Both are made in small batches. Both are considered specialty roasts. 

One is roasted the same day you place an order and involves carefully selected beans from all over the world. 

The other is far less sustainable, costs anywhere between $35 and $80 for a single cup, and involves feces.

You heard that right: feces.

Kopi luwak, also known as "civet coffee" and "cat poop coffee," is widely considered the most expensive coffee in the world because of how allegedly little is produced each year and because of its unusual, feces-involving production.

Before kopi luwak beans go through the washing, drying, pounding, sorting, and roasting steps typical of any coffee processing, they are digested and excreted by a civet, a cat-like mammal found in Southeast Asia and Sub-Saharan Africa.

When civets eat coffee berries -- the fruit that surrounds coffee beans -- their digestive enzymes alter the structure of the proteins in the coffee beans and remove some of the acidity, according to a recent article from National Geographic. 
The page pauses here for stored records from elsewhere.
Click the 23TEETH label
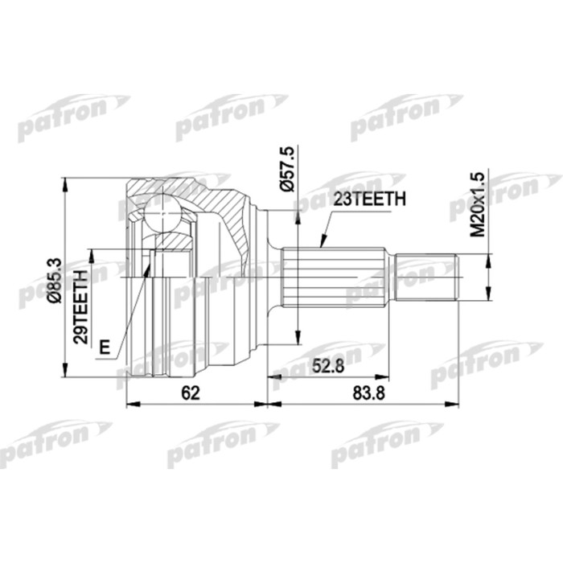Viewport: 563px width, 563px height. [x=371, y=199]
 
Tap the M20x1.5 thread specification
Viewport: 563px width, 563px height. [x=477, y=203]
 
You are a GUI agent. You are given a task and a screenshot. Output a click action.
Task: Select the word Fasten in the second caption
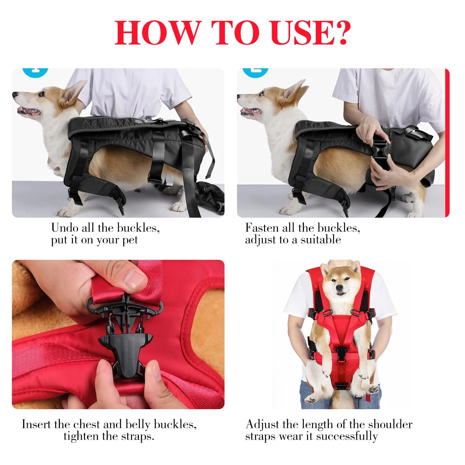tap(262, 228)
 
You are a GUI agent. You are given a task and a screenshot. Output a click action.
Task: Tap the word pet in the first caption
tap(130, 240)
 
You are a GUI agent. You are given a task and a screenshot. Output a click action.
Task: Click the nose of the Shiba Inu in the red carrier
tap(339, 287)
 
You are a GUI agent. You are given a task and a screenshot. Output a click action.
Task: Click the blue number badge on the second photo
tap(255, 71)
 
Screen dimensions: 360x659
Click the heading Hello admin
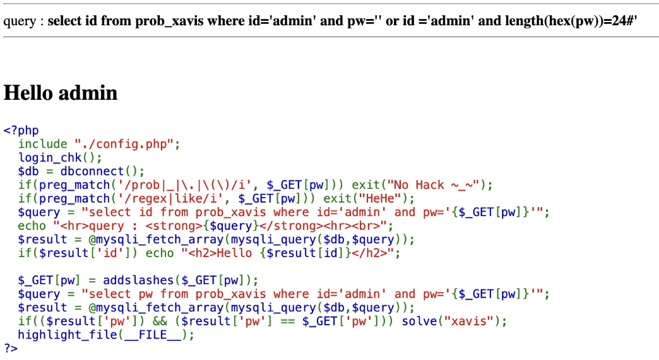(x=61, y=93)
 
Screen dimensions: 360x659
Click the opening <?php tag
(x=21, y=131)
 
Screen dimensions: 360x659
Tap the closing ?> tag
(x=11, y=348)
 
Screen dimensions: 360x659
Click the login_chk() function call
(x=59, y=158)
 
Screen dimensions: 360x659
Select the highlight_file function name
(x=67, y=335)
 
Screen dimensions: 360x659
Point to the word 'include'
(x=42, y=144)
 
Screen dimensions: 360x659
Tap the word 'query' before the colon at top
(x=20, y=21)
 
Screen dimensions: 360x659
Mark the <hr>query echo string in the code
(x=95, y=225)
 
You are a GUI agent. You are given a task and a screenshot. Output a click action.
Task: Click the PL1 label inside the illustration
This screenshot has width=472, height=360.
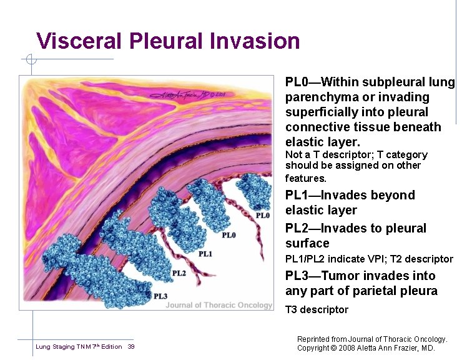pos(205,254)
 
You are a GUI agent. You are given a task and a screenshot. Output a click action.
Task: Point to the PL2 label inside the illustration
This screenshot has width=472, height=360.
pos(179,273)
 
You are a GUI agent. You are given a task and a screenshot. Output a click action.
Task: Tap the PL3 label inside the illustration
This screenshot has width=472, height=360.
pos(160,296)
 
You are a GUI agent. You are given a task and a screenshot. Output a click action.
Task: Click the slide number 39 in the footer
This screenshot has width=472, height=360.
pos(131,347)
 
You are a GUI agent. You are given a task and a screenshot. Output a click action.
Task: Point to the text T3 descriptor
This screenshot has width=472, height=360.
pos(317,309)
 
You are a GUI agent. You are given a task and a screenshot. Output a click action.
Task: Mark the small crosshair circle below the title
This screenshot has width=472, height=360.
pos(29,60)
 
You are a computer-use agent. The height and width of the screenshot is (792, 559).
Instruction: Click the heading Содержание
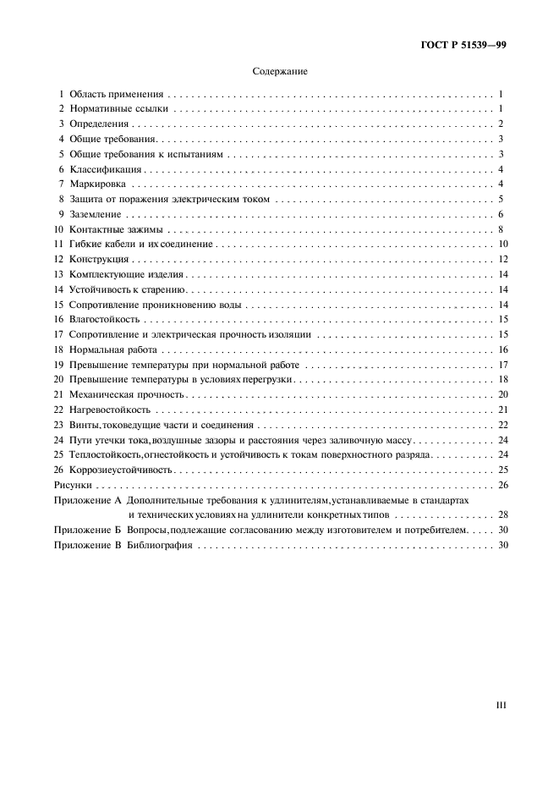tap(279, 72)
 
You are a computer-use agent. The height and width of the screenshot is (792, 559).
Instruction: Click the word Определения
tap(98, 124)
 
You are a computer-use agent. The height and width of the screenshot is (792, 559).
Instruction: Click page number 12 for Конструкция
tap(501, 259)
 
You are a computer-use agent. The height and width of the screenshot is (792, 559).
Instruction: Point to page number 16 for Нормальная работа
tap(501, 349)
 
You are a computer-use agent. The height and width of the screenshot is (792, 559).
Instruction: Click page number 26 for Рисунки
tap(501, 485)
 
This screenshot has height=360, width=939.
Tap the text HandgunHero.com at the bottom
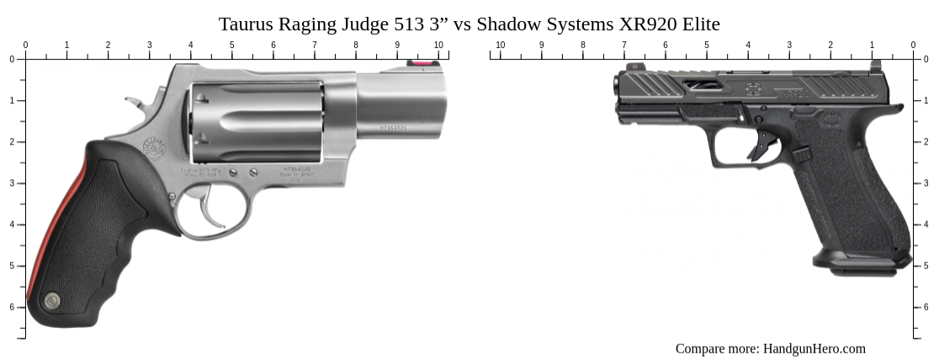814,348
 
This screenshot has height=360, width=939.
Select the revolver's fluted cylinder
257,122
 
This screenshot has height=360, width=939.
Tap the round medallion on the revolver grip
52,299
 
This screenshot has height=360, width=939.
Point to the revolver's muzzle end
441,105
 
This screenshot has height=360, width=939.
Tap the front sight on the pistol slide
626,68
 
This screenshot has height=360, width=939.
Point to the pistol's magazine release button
800,155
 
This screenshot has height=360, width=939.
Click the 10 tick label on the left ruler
438,45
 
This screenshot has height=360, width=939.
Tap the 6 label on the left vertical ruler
12,307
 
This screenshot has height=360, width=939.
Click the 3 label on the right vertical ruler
926,183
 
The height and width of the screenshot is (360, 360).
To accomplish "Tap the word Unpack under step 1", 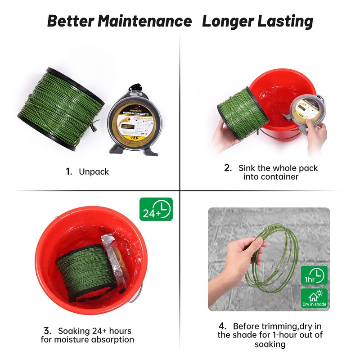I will (94, 171).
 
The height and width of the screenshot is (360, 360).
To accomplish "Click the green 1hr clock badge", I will (314, 275).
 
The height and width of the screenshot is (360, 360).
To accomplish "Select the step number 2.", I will (228, 168).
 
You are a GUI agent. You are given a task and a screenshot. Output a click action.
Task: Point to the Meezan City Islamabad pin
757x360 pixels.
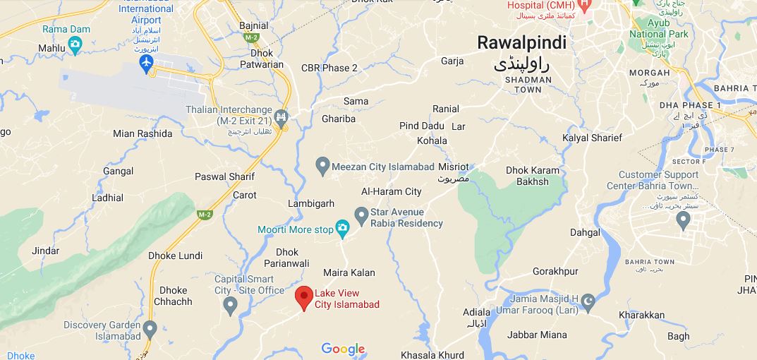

Once the beans are cleaned, washed, and processed, the beans are said to make for a uniquely smooth cup of coffee. 

But, as you may have guessed, it's no easy task to collect enough civet-excreted coffee beans in the wild for sustainable commercial production, which is the cause for kopi luwak's astronomically high price tag. 

Yet as word of kopi luwak's elusiveness has spread in the last 30 years, the number of kopi luwak producers have mushroomed and there are now countless commercial producers in Indonesia, India, Vietnam, China, and the Philippines. 

This means at least two things, according to Tony Wild, a coffee entrepreneur who says he was one of the first to import kopi luwak to the West.

In an editorial to the Guardian about how problematic the industry has become, Wild wrote that most kopi luwak beans today come from civets that have been "caught by poachers, caged and force-fed coffee cherries" in "appalling conditions." 

In the same editorial, Wild also argued that despite many producers' claims that only 500 kilograms of kopi luwak is produced each year -- again, a big part of the reason for the high price tag -- he puts actual yearly productions at 50 tons. 

And it's not just civet feces that is sought after anymore either: Thai elephants, Brazilian jacu birds, and Bonobo monkeys have also been forced into the trade. 

Our suggestion? Stick with your local sustainable coffee roaster.